Are you looking for a trading career or a trade hobby? Before you embark on a trading career this is a very serious question you need to ask yourself.
Somewhere along the way, something piqued your curiosity and you got interested in trading careers. Maybe it was an article you read, or perhaps something you got in the mail. Thousands of people get handed a wonderful fantasy of easy street every day.
So instead of just putting money in an IRA, 401k or balanced mutual fund portfolio, you got into trading... "real" investing. Naturally you had expectations of considerably better than average returns.
But if you're just dabbling, trying something here and something there, devoting only a passive interest to your trading, you're asking for trouble. Because all you've got is a hobby. And hobbies are cost centers, not profit centers. If you treat trading like a hobby, you'll get the same results that hobbies bring.
And, by the same token, if you treat your trading like a successful business, you'll get business results. Successful businesses bring profits to the owners on a consistent basis, year after year.
Same thing if you trade for entertainment, then you're really not taking it seriously. Entertainment doesn't include much planning beyond when you're going to do something, and at what cost. If that's your idea of trading, good luck. Just make sure to keep trading in your expense column.

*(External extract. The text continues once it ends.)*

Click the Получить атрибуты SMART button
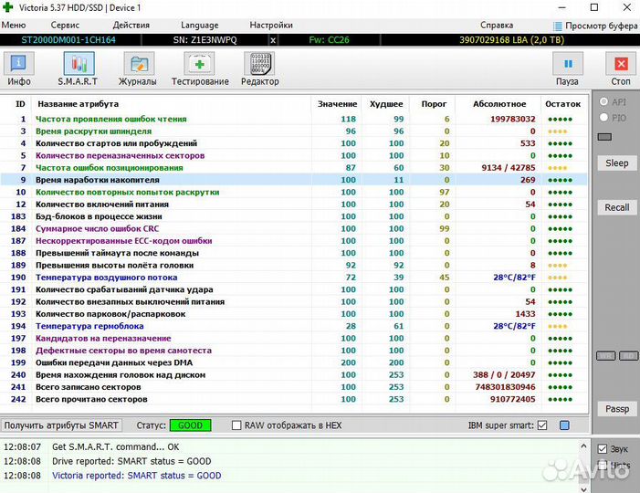The image size is (640, 493). pyautogui.click(x=61, y=425)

If you take your trading seriously, treat it as a trade career, you'll probably avoid another mistake that new traders make. Starting off under-capitalized.

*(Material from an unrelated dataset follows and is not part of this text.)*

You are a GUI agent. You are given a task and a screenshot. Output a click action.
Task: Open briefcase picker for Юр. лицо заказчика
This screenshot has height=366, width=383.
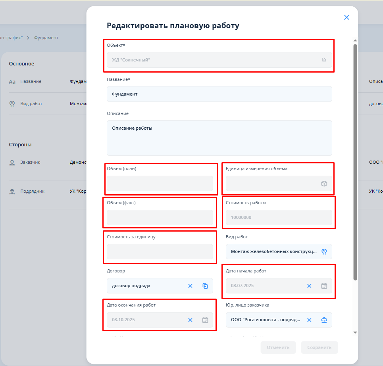(324, 320)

There are several problems that come with trading an under-capitalized account. First of all, it puts severe limits on what you can do in your trading, that is unless you plan to violate good risk management practices. (Not advisable.)
It will also put severe limits on your ability to stick around, because if you start off too small and encounter a series of losing trades, you could soon be out of the game--even if you did all your entries and exits correctly. All traders have a percentage of trades that go in the wrong direction. And you can't expect an even distribution to the proportions. Even a system boasting 20 to 1 winners to losers won't go 20 winners in a row followed by 1 loser. You could start off with 4 or 5 losers in a row, followed by 80 winners. And if you're tapped out after 4 losers, you'll miss out on the winners.

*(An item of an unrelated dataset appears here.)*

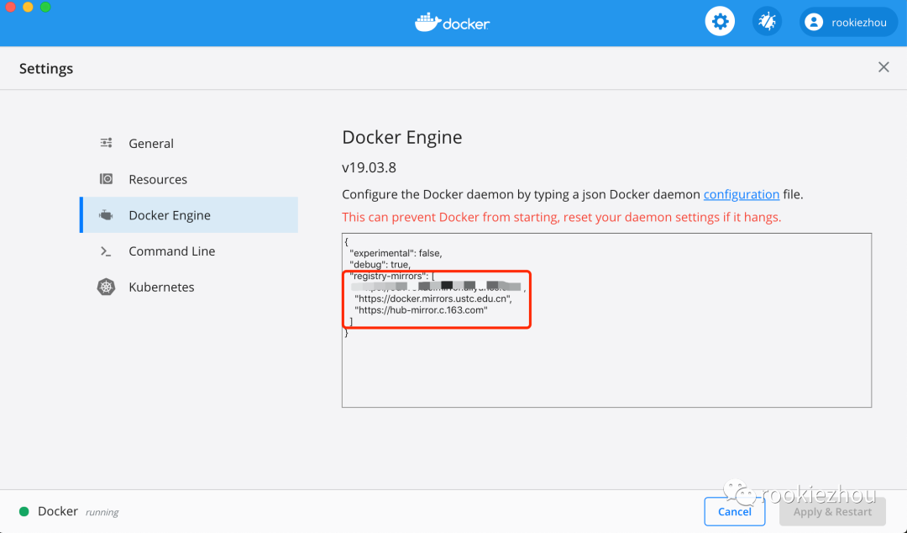The image size is (907, 533).
Task: Open the General settings tab
Action: pos(151,144)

Another big disadvantage of under-capitalization is that after a few losers, you're even more restricted on the trades you can enter. Some trades require a specific amount of capital, period. If you start off with only $5,000 and you're quickly down to $1,800, your choices become very limited. Plus, now you're at the point where you're only one or two losses away from being out of the game all together.
A business needs good money management, and so does your trading
if it is to be a business. That means you should properly assess how much you're risking on each trade and how much of your working capital you're putting at risk in general. Keep focused on your goals. Try setting yearly, monthly and even weekly goals. That will push you to start the process of reasonable money management.
One subtle way we keep trading as a hobby instead of a career, is to assume that paper trading alone will successfully lead to profitable trading. Paper trading has considerable merits, but until you have your money on the line and experience real risk, you cannot gauge your reactions to the emotions that trading brings up.
Practice the skills that make a good business. Be aware of the mistakes that traders make, their causes and the emotions involved. Plan your trading career thoroughly and put decision guides in place. Keep a trade journal and review your trades. You'll be putting yourself in the best position to be successful. Practicing these skills, as well as emotional control, you'll go a long way towards your dream of a successful trade career.